Problem to work on: Take each line below that has "will" and copy it.

Saved data entries:
|---|
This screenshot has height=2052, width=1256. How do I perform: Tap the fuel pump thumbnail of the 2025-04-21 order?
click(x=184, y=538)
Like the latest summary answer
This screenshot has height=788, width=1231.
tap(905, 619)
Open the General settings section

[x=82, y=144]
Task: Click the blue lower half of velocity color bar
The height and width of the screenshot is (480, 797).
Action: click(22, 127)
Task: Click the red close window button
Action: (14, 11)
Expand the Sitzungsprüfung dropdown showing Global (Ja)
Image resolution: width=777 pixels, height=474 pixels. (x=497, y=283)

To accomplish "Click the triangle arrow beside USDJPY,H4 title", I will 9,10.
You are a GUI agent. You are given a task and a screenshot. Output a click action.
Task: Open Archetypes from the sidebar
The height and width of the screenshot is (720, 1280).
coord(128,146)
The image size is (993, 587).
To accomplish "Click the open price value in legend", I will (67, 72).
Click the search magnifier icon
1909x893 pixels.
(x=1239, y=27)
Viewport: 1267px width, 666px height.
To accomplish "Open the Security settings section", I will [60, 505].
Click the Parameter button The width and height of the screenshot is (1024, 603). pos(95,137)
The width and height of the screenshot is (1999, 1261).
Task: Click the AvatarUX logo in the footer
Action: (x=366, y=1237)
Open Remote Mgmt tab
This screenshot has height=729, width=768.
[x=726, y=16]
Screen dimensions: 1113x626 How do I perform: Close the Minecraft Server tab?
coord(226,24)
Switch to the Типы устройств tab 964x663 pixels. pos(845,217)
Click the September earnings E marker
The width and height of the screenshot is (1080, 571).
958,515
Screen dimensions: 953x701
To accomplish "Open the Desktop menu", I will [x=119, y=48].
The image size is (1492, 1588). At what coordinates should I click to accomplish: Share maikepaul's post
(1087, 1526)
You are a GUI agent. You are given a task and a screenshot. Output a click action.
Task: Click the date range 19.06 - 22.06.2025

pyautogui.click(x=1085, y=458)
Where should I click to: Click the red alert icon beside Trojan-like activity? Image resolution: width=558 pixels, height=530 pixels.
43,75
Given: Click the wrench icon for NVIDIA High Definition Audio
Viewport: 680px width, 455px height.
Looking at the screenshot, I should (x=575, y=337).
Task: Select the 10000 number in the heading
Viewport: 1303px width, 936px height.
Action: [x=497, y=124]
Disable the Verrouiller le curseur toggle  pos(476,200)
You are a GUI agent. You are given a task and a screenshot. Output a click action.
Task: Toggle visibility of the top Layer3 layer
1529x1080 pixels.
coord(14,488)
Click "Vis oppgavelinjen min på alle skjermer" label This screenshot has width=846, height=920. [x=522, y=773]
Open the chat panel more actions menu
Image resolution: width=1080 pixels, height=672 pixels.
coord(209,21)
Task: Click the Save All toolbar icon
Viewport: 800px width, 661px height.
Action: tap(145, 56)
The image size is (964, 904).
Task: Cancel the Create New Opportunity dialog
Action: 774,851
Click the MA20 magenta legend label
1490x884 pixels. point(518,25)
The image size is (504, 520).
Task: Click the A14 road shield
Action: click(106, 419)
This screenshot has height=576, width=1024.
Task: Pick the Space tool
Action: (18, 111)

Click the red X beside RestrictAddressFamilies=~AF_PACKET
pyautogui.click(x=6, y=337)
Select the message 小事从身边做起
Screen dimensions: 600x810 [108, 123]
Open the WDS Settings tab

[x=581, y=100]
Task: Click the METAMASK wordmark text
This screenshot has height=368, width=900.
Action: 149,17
|---|
Completed task:
To accomplish "Click the triangle arrow beside USDJPY,H4 title", I will 9,10.
To accomplish "Click the open price value in legend", I will (67, 72).
To accomplish "Open the Security settings section", I will [60, 505].
To accomplish "Open the Desktop menu", I will [x=119, y=48].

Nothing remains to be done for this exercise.